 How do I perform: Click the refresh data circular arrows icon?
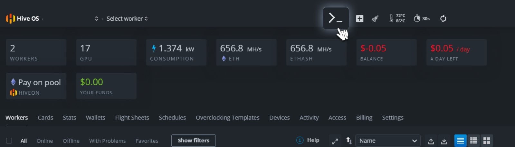click(443, 19)
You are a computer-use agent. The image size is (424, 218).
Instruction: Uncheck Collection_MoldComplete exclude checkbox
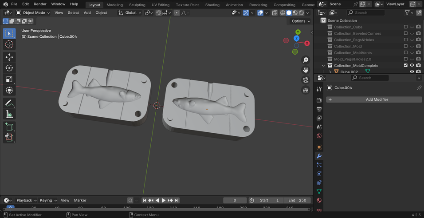[405, 65]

| ABOUT THIS TASK |
Please reproduce the records above exactly and leave any picture behind.

| WRITTEN ANSWER |
 How do I perform: Click the refresh data circular arrows icon?
click(443, 19)
You are a computer-use agent. The image size is (424, 218).
Instruction: Uncheck Collection_MoldComplete exclude checkbox
[405, 65]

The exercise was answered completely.